例如,以下查询通过联接 VMart 数据库中的三个表来聚合葡萄酒产品的区域销售额:
=> SELECT SD.store_region AS Region, SD.store_city AS City, SUM(SF.gross_profit_dollar_amount) Total
FROM store.store_sales_fact SF
JOIN store.store_dimension SD ON SF.store_key=SD.store_key
JOIN product_dimension P ON SF.product_key||SF.product_version=P.product_key||P.product_version
WHERE P.product_description ILIKE '%wine%'
GROUP BY ROLLUP (SD.store_region, SD.store_city)
ORDER BY Region,Total DESC;
您可以将联接的表数据合并到一个扁平表中,然后改为查询该表。通过这样做,您可以更快地访问同一数据。您可以使用以下 DDL 语句创建扁平表:
=> CREATE TABLE store.store_sales_wide AS SELECT * FROM store.store_sales_fact;
=> ALTER TABLE store.store_sales_wide ADD COLUMN store_name VARCHAR(64)
SET USING (SELECT store_name FROM store.store_dimension WHERE store.store_sales_wide.store_key=store.store_dimension.store_key);
=> ALTER TABLE store.store_sales_wide ADD COLUMN store_city varchar(64)
SET USING (SELECT store_city FROM store.store_dimension WHERE store.store_sales_wide.store_key=store.store_dimension.store_key);
=> ALTER TABLE store.store_sales_wide ADD COLUMN store_state char(2)
SET USING (SELECT store_state char FROM store.store_dimension WHERE store.store_sales_wide.store_key=store.store_dimension.store_key)
=> ALTER TABLE store.store_sales_wide ADD COLUMN store_region varchar(64)
SET USING (SELECT store_region FROM store.store_dimension WHERE store.store_sales_wide.store_key=store.store_dimension.store_key);
=> ALTER TABLE store.store_sales_wide ADD column product_description VARCHAR(128)
SET USING (SELECT product_description FROM public.product_dimension
WHERE store_sales_wide.product_key||store_sales_wide.product_version = product_dimension.product_key||product_dimension.product_version);
=> ALTER TABLE store.store_sales_wide ADD COLUMN sku_number char(32)

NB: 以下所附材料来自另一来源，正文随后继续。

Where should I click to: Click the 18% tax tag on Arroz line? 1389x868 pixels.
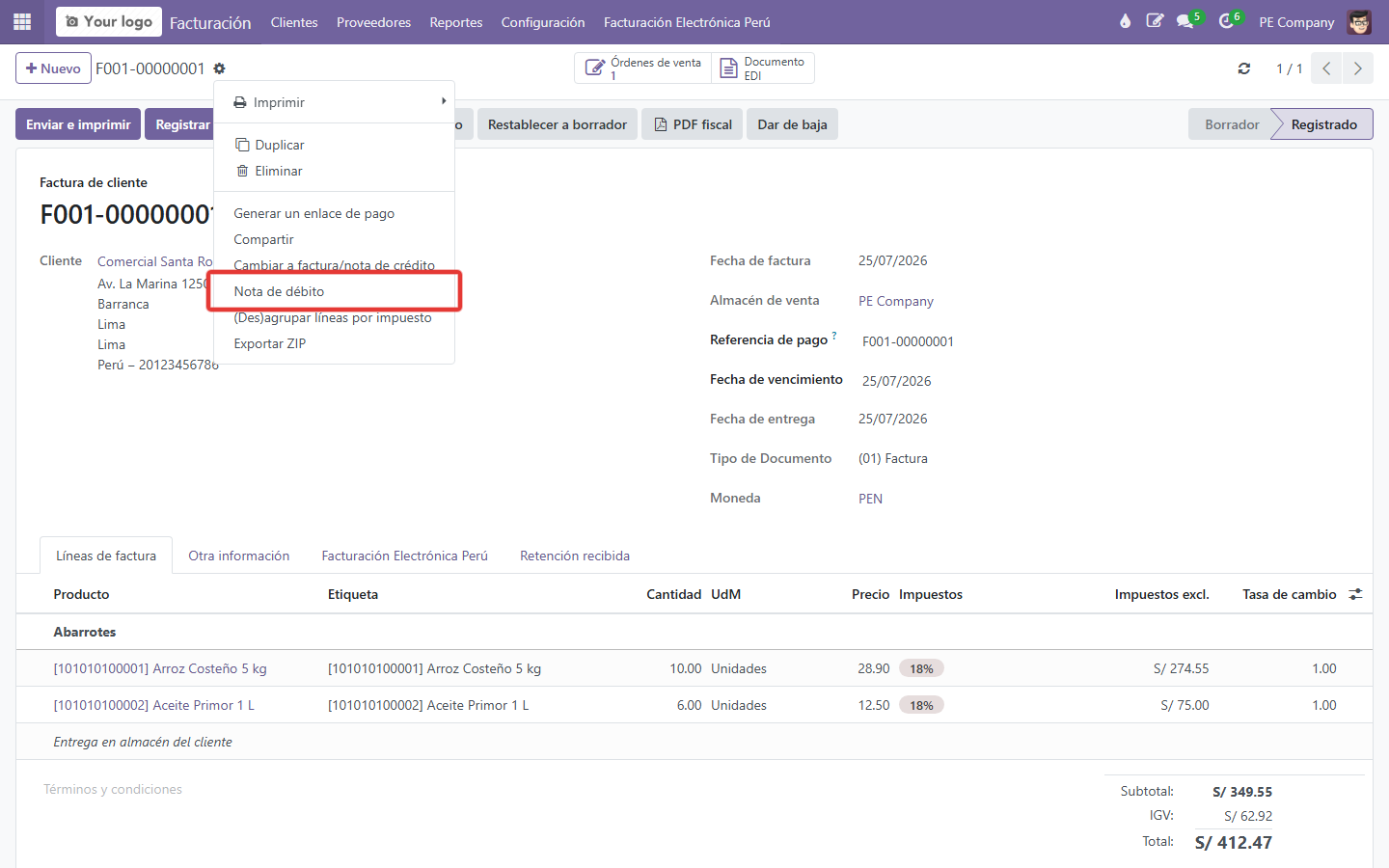tap(921, 668)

SET USING (SELECT sku_number char FROM product_dimension
WHERE store_sales_wide.product_key||store_sales_wide.product_version = product_dimension.product_key||product_dimension.product_version);
=> SELECT REFRESH_COLUMNS ('store.store_sales_wide','', 'rebuild');
创建此表并刷新其 SET USING
列后,可以重写前面的查询,如下所示:
=> SELECT SD.store_region AS Region, SD.store_city AS City, SUM(SF.gross_profit_dollar_amount) Total
FROM store.store_sales_fact SF
JOIN store.store_dimension SD ON SF.store_key=SD.store_key
JOIN product_dimension P ON SF.product_key||SF.product_version=P.product_key||P.product_version
WHERE P.product_description ILIKE '%wine%'
GROUP BY ROLLUP (SD.store_region, SD.store_city)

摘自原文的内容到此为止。